(By the way: The names of the folks I mention in these "memoirs" have been changed to protect the guilty...heh. I figure the anonymity can't hurt. The only reason I mention this is that there are folks from the "old days" who frequent my web logs.)
Like I was saying, I'd branched out from my initial AD&D group, just as it started to fragment. In addition to RPGs, I was also deeply involved in local BBS systems (a habit that began shortly after I acquired my C=128 and a dinky 300 baud modem...ah, those were the days!). For those of you unwashed masses who aren't familiar with the concept of forums in the days of the pre-internet, it went something like this:
A person (referred to as a SysOp) would install some manner of forum software on his home computer, hook it up to a phone line, and wait for folks to call and log in. Most of the time, folks could only call a BBS one at a time, check their email (for that BBS only), read posts on the forums, post if they wanted to, look over any available downloads, and play online games (such as Solar Realms Elite or Trade Wars).
In my case, I started calling and interacting on local BBS systems in those dark, primitive days. I called perhaps six or seven local boards on a regular basis. The boards I called were largely restricted by whether they were local calls or not. At a speed like 300 baud, calling a long-distance BBS was like asking my mother to hang me out by my heels when she got the phone bill. The local community of BBS users was pretty small, generally speaking, and especially when compared to the globe-spanning power of today's internet. I made a lot of friends, and thanks to the fact that several local BBS's organized real-world meets at local restaurants (pizza places and ice cream parlors being the preferred venues), I got to meet most of them in the flesh.
It was easy to meet local gamers in this primitive online community. I mean, heck, we were already geeks, due to our above average computer expertise (at that time, real hands on computer expertise seemed to be a rarity; these days, just about everyone knows how to use a computer, and the mystique of the technology is largely forgotten). In retrospect, it seems as if a disproportionate number of us were gamers of one flavor or another, too. Through these electronic forums, I was introduced to games like Call of Cthulhu, GURPS, and (indirectly) the original black box edition of Cyberpunk.

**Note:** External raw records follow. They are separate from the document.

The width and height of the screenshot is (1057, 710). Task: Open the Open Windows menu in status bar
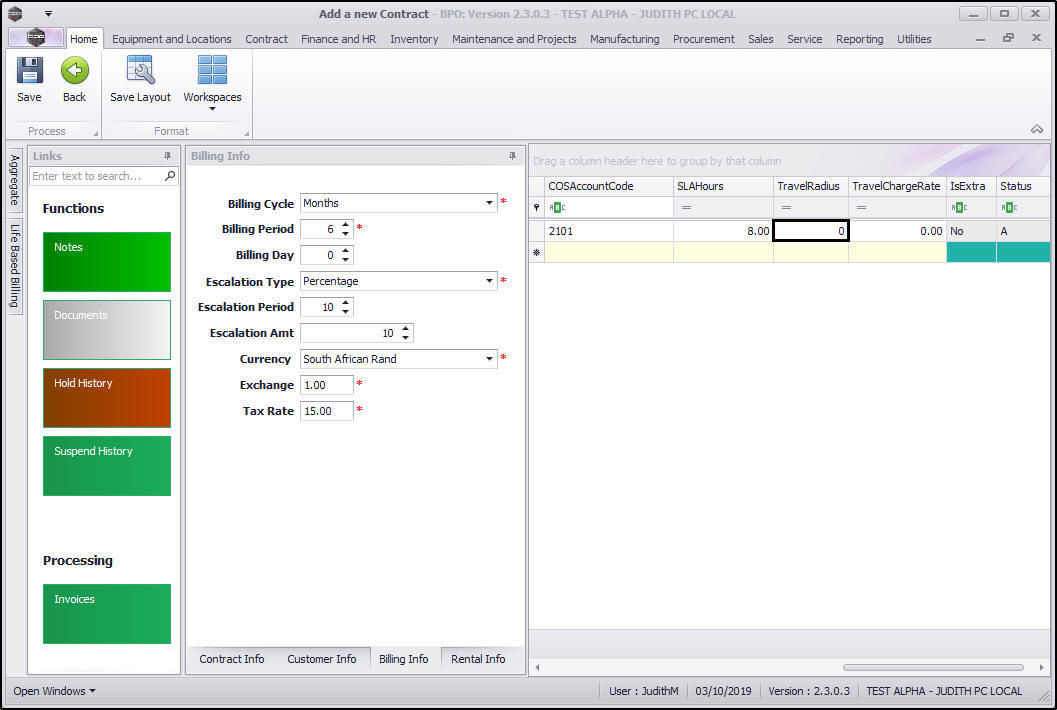tap(55, 691)
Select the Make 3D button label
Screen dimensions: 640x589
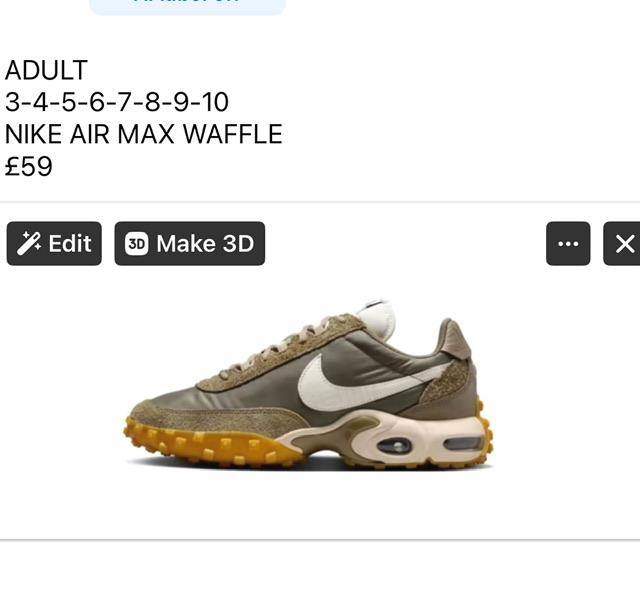pyautogui.click(x=205, y=244)
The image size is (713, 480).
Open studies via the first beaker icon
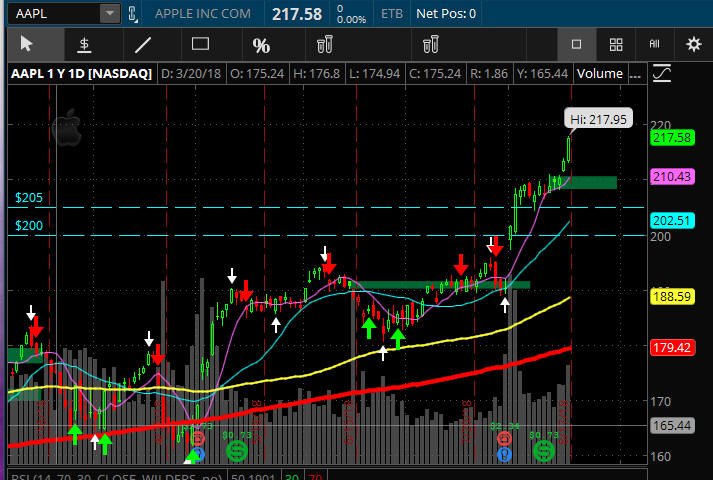point(325,45)
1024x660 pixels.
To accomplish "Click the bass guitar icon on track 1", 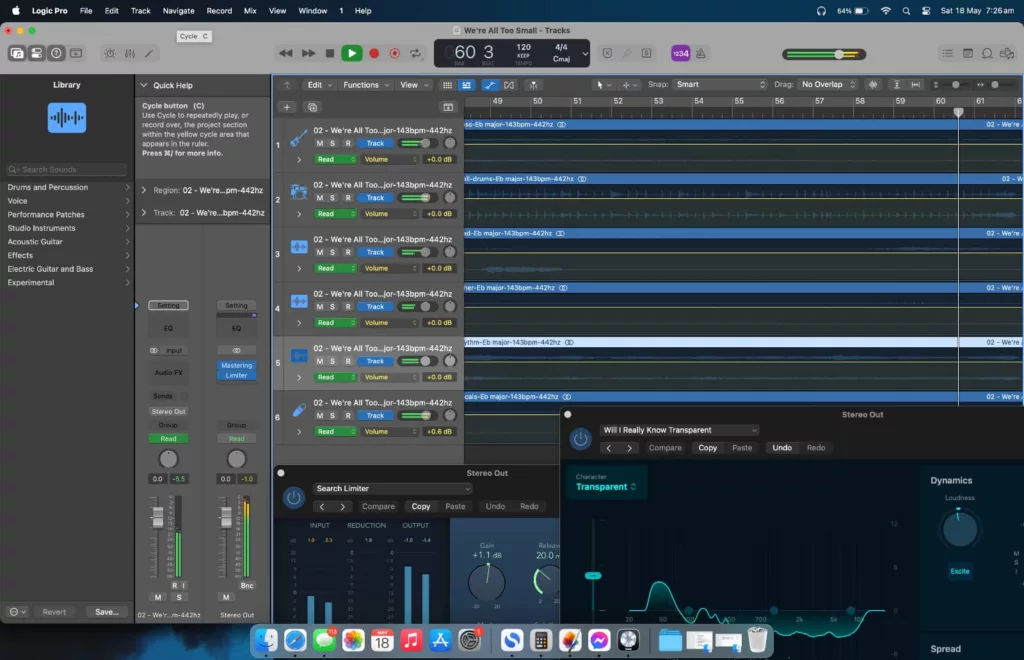I will (298, 138).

That's how I met CJ. A mutual friend of ours (who I'd met on one BBS system or another) introduced CJ and I. CJ had recently picked up Cyberpunk, and was itching to run a game. He and our mutual friend had gone to school together, and had been playing CoC and Robotech together since their formative adolescent years. We played a few games of Cyberpunk with CJ at the helm, and it resonated with me almost instantly. Next to Star Wars, it was probably my first true love (as far as RPGs go).
The other BBS crew I played with was somewhat larger, and it was principally GURPS-based. The game, dubbed Bad Streets by Grant, the GM, was a mix of cyberpunk, fantasy, and post-apocalypse. We had some good games in those days, even if the player group wasn't always the same size. We had a core contingent, though, which always seemed to show up for the games. I have a lot of good memories from those games, even though I don't think that I fully understood the scope of the plots we played in at the time.
As time went on, I became more interested in the mechanical aspects of the games I was playing. I also started GMing more and more, with one group or the other. The game groups I played with changed, or switched focus. New players came, old ones dropped out, but it was obvious that gaming had become a central part of my life, a focus of sorts. It tapped a creative vein of sorts. In conjunction with a stint of creative writing between 11th and 12th grade, I began to put my ideas down. Plots, mechanics, characters, everything was fair game, and I wrote it down or typed it up.
After high school, I continued to play RPGs. I played with Grant and his group, as well as with CJ and his girlfriend. I stayed in touch with some members of my original, albeit doomed, AD&D group, introducing CJ to them at the same time. The first edition of Vampire: The Masquerade was a big hit with that particular group. I wasn't a big fan initially, and spent a lot more of my time with Grant's group playing GURPS. I did eventually overcome my dislike of Vampire (particularly after the second edition was released), but I had my own favorite games, too.
Mayfair's Chill was one such game. Despite the system's clunky mechanics, I really enjoyed it. It was a horror game that I alone had purchased, and though my players enjoyed playing in my scenarios, they never went so far as the buy the rules for themselves. The exclusivity of the system was a comfort; I never had to worry about anyone contradicting a rule, or learning too much about the various horrors that populated the world of Chill. I made it a habit to run an annual all-night horror game by candlelight on the weekend before Halloween. It was always a blast.
I met my future wife shortly after I turned 19. I was running a BBS system of my own at the time, and she called up and registered one fateful day. She, too, was a gamer, and that (combined with the fact that she was really, incredibly intelligent) was very attractive to me. Since then, it's been a rare RPG that I've played (or run) where she hasn't been a participant. She was also a fan of the Cyberpunk RPG (by that time in its second edition), and it's little surprise that most of the games we played back then were Cyberpunk games. The internet was blossoming, and dial-up BBS's were losing traction to the increasingly global internet community. Limitless gaming knowledge was online for the taking, and fan sites were veritable troves of house rules, campaign ideas, and expansion material.